2 février 2012

La situation de l'allaitement au Québec

Dans un article publié dans le Courrier du Sud du 18 janvier 2012, le journaliste Denis Bélanger racontait son expérience avec l'allaitement vécue lors de la naissance de sa fille. Il déplorait alors la promotion de l'allaitement qu'il qualifiait de propagande:

Voici la réponse que j'ai fait parvenir à M. Bélanger:


Bonjour M. Bélanger

Je suis une résidente de Longueuil et j'ai donc eu l'opportunité de lire votre article sur l'allaitement dans le Courrier du Sud. Étant monitrice pour la Ligue La Leche depuis bientôt trois ans, j'aimerais partager avec vous ma vision de l'état de l'allaitement au Québec.

Tout d'abord, j'aimerais vous dire que j'ai été très touchée par la lecture de votre histoire personnelle. Je peux imaginer les émotions que vous avez vécues suite à la naissance de votre bébé. L'arrivée d'un nouveau bébé bouleverse toujours une vie mais vivre des inquiétudes par rapport au gain de poids de notre enfant et sentir des pressions comme vous les décrivez est très difficile émotionnellement. J'ai moi-même connu des difficultés à la naissance de ma fille aînée (elle refusait complètement le sein) et plusieurs parents ayant vécu une expérience comme la vôtre nous contactent régulièrement à la Ligue La Leche. Certains poursuivent l'allaitement, d'autres choisissent de sevrer. Dans un cas comme dans l'autre, cette expérience laisse un goût amer aux nouveaux parents.
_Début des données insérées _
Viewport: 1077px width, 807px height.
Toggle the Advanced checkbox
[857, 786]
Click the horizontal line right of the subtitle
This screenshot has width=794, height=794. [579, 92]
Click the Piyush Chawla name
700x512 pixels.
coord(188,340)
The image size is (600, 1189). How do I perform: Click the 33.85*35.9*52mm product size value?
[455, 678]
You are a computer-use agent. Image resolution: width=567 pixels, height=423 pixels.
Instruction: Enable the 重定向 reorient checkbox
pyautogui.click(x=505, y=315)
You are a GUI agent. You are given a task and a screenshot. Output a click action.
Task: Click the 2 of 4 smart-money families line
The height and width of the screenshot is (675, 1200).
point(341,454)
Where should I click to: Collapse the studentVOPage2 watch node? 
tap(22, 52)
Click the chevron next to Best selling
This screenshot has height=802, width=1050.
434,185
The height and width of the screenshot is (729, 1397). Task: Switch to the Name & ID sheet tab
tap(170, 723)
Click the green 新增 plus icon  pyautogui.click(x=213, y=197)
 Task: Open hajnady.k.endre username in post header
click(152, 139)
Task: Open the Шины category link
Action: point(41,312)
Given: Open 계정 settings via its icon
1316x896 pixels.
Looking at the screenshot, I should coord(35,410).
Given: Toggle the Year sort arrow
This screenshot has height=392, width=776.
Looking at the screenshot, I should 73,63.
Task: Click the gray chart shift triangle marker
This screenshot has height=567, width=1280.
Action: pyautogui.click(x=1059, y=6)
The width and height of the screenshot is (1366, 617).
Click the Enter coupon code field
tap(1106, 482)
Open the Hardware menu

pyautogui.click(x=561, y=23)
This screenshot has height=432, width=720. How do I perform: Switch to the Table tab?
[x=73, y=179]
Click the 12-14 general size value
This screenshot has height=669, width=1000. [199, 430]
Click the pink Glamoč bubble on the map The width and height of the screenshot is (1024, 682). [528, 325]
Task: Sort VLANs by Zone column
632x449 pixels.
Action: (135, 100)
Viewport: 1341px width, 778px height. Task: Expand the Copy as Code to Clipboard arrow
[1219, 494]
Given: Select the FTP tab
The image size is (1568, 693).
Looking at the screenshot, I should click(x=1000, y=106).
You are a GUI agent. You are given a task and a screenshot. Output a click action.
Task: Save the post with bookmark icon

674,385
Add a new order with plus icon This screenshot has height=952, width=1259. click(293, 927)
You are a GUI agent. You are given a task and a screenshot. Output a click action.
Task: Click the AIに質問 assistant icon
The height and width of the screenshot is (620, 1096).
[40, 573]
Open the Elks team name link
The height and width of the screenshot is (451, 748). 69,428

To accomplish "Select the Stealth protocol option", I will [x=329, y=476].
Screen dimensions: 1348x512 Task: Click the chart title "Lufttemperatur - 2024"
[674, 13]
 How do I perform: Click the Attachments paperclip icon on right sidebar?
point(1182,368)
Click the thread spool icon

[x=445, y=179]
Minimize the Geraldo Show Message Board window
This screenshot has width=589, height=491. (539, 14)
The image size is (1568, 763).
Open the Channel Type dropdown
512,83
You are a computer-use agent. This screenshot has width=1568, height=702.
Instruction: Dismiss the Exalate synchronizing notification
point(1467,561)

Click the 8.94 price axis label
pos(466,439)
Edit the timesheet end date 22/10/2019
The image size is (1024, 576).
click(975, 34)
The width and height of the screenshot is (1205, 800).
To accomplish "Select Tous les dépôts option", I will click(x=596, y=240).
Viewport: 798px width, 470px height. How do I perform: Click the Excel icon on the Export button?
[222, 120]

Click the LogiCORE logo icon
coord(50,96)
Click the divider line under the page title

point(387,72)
Ce genre de situation est souvent difficile pour les pères qui se sentent impuissants devant la détresse de leur conjointe.

Par conséquent, tout comme vous, je crois que la situation de l'allaitement est problématique au Québec. Par contre, contrairement à ce que vous dénoncez dans votre article, je ne crois pas que le problème soit au niveau de la promotion de l'allaitement. En effet, la santé publique a le devoir d'informer la population à la lumière des données probantes existant dans la littérature scientifique. Les avantages de l'allaitement devraient être connus au même titre que ceux d'une bonne alimentation, par exemple. Je crois toutefois que le Ministère de la santé et des services sociaux devraient investir davantage au niveau du support de l'allaitement qu'au niveau de la promotion. Cela veut dire d'une part investir dans la formation des professionnelles de la santé. Comme vous l'avez si justement remarqué, les infirmières de même que certains médecins manquent cruellement de connaissance pour aider les mères qui connaissent des difficultés d'allaitement. Les différents intervenants se contredisent souvent, ce qui laisse les mères dans une grande confusion. Par ailleurs, la surcharge de travail que connaissent les infirmières leur laisse bien peu de temps pour discuter avec la mère et ainsi identifier les besoins de celle-ci. Je crois que lorsque les mères seront bien supporter dans leur allaitement, elles pourront alors réellement choisir ou non d'allaiter. Leur choix correspondra vraiment à leur désir et non pas au manque de ressources qu'elles ont vécues. En effet, des études démontrent que les femmes qui vivent le plus de culpabilité sont celles qui voulaient réellement allaiter mais qui n'ont pu atteindre les objectifs personnels qu'elles s'étaient fixées. Enfin, des investissements auprès des organismes communautaires en allaitement permettraient aussi aux marraines et monitrices bénévoles d'accompagner les familles dans leur cheminement, que celui-ci mène au sevrage ou à la poursuite de l'allaitement. Les marraines/monitrices ont souvent plus de temps pour écouter les mères et ainsi les aider à trouver des options adaptées à leur besoin.

Pour terminer, je vous souhaite de tout cœur une expérience plus agréable pour un prochain enfant, que vous choisissiez ou non l'allaitement pour nourrir votre enfant.


Ce texte a été publié intégralement dans l'édition du 1er février 2012 du Courrier du Sud, en page 47.